Purpose: : To investigate leukocyte dynamics in parafoveal retinal capillaries, using noninvasive, in vivo video microscopy in humans.

Methods: : An adaptive optics scanning laser ophthalmoscope (AOSLO) was used to acquire videos of parafoveal capillaries, showing leukocytes flowing in a single-file manner. Videos were acquired at 840 nm and 60 Hz at overlapping locations near the fovea, for one normal subject with no ocular or systemic conditions. Motion contrast methods were used to enhance visualization of capillaries and leukocytes. We selected capillary segments near the foveal avascular zone (FAZ), where the capillary network was single-layered and planar. Spatiotemporal plots were generated for each capillary segment, and traces on the plots were extracted for analysis. Extracted traces were used to determine leukocyte frequencies; speeds and flow directions were also computed in selected vessels. The computed flow directions were compared to expected flow directions by identifying the arterial and venous ends of capillaries.

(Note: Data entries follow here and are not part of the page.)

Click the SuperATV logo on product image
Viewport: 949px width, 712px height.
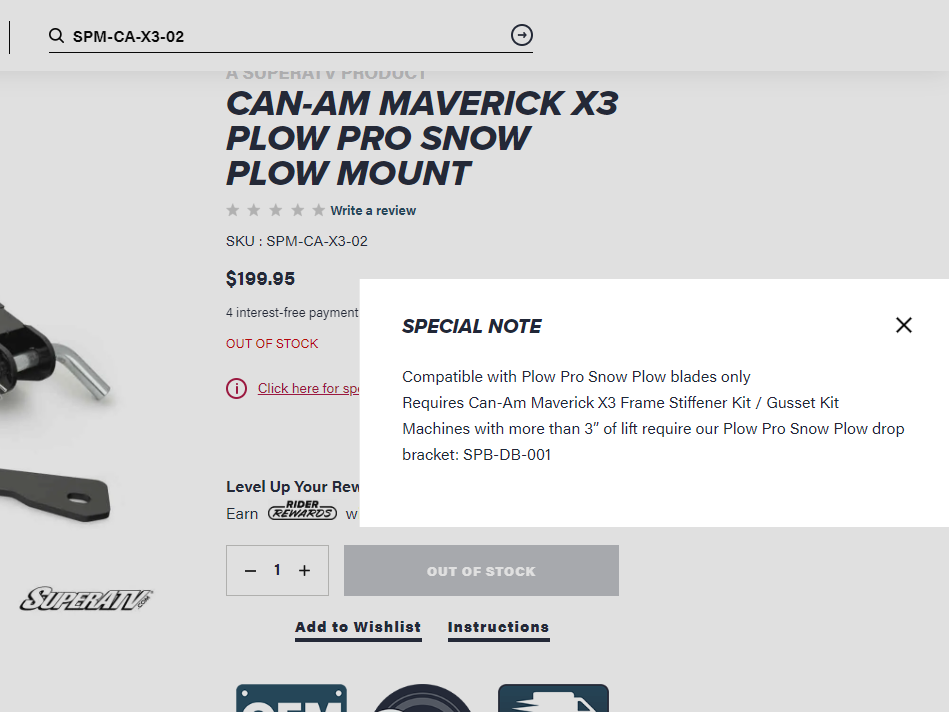pos(87,599)
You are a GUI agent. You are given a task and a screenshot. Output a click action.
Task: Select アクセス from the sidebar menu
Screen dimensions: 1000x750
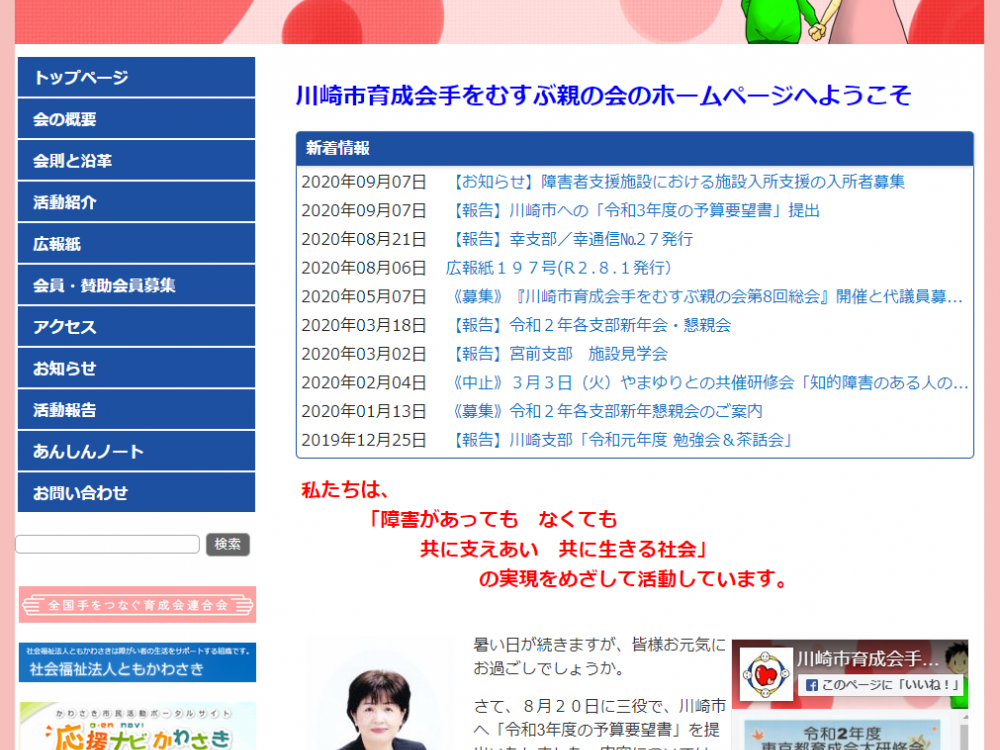tap(136, 327)
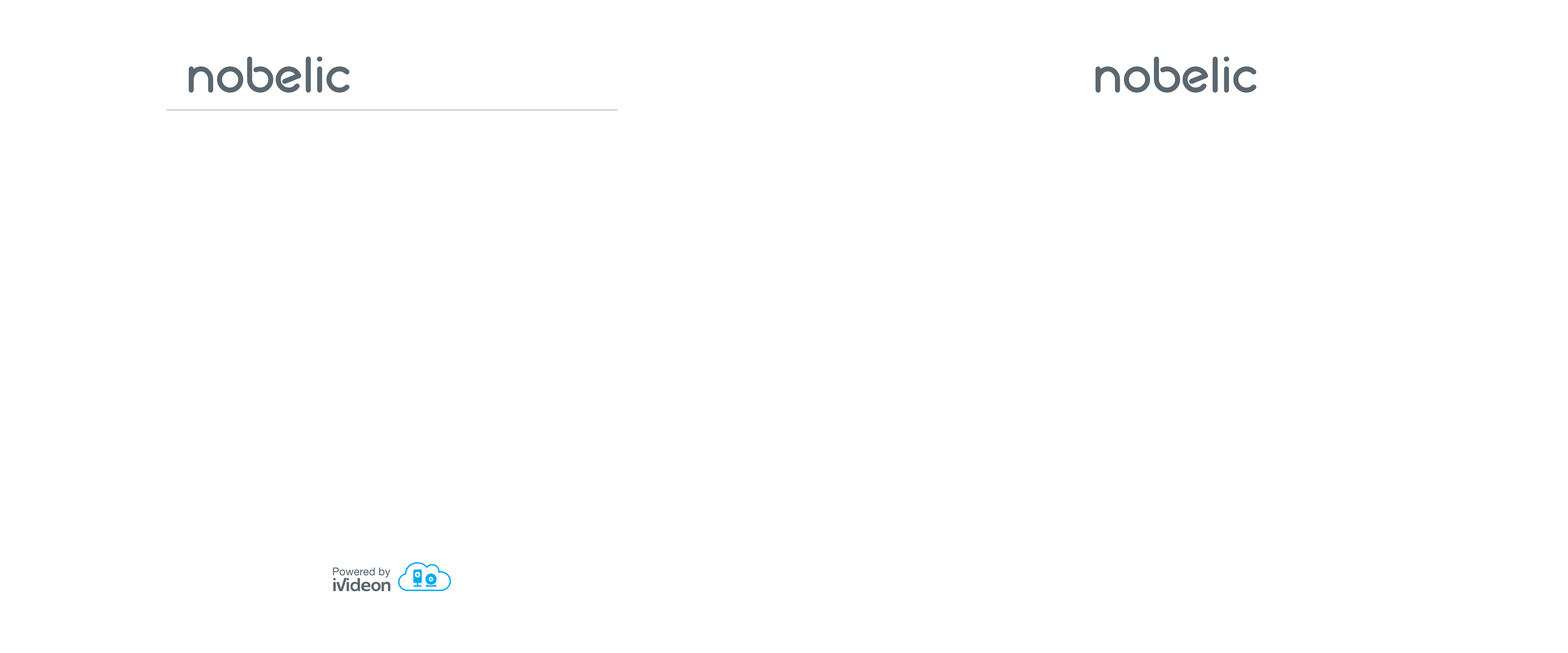
Task: Click the dot of 'i' in left nobelic
Action: tap(320, 60)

Results: : The parafoveal capillaries, revealed after motion contrast enhancement on AOSLO videos, were used to guide the selection of capillary segments for spatiotemporal plot analysis. There was considerable variation in the appearance of traces on spatiotemporal plots, but we could identify the traces on the plots that were due to moving leukocytes, which had a characteristic appearance. By comparing leukocyte frequencies between capillaries near the FAZ, we identified four distinct paths of connected capillary segments that accounted for a clear majority of the leukocytes found, which we labeled as leukocyte preferred paths (LPPs). In general, the LPPs were a collection of capillaries that provided the most direct path connecting arteries to veins. For the LPPs, the average leukocyte speed was 1.57 mm/s, and the computed flow directions matched the expected flow directions.

Conclusions: : The distribution of leukocytes varied across the parafoveal capillary network. In particular, we confirmed the existence of leukocyte-preferred-paths in retinal capillaries. These methods can be used to investigate leukocyte dynamics in situ.